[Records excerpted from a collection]

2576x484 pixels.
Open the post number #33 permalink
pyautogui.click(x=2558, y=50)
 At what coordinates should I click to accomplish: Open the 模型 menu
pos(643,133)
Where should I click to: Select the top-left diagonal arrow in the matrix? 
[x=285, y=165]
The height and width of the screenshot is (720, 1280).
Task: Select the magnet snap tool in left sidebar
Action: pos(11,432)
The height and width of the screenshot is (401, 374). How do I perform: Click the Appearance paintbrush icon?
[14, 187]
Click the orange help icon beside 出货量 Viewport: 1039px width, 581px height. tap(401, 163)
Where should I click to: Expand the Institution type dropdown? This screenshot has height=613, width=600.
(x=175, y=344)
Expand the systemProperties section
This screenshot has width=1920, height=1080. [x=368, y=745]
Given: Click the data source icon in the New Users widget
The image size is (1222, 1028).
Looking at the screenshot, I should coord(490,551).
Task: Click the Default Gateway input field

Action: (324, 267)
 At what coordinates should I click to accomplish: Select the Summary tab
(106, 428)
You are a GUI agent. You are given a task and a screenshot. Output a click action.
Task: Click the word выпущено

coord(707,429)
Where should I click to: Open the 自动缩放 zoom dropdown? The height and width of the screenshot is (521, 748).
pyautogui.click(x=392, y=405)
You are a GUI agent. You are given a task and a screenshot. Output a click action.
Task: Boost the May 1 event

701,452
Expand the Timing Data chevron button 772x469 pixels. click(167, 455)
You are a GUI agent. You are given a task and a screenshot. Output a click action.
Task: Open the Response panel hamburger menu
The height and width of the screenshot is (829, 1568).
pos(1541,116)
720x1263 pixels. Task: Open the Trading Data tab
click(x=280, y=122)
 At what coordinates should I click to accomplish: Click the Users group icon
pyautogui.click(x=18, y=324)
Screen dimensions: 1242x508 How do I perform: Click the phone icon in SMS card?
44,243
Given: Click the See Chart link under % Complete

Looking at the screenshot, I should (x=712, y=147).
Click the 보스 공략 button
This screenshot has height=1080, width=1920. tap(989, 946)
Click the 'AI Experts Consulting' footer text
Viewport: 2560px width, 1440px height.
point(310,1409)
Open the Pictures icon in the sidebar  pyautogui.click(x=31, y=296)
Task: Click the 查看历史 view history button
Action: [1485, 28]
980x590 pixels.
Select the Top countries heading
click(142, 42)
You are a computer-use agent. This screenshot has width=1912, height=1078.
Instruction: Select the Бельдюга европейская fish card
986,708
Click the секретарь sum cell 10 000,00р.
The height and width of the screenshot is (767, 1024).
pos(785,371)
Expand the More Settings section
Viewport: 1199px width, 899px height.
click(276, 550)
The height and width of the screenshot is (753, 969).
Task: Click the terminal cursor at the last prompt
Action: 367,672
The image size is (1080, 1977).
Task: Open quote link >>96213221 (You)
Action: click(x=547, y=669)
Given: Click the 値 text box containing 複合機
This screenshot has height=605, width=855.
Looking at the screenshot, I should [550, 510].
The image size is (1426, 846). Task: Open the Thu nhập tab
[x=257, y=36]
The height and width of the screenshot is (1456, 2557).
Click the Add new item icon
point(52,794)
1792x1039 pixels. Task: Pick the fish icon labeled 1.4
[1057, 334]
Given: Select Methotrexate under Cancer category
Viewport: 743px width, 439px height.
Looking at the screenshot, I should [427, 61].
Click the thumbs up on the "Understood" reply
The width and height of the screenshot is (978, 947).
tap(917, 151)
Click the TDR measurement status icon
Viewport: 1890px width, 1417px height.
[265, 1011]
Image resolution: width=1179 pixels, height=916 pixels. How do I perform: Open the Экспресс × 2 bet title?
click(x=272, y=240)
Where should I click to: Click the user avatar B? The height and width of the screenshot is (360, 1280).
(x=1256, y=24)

PROBLEM REQUIREMENTS:
In the records above, count the lines that contain the word "text" and state only that count.

FINISHED EXERCISE:
2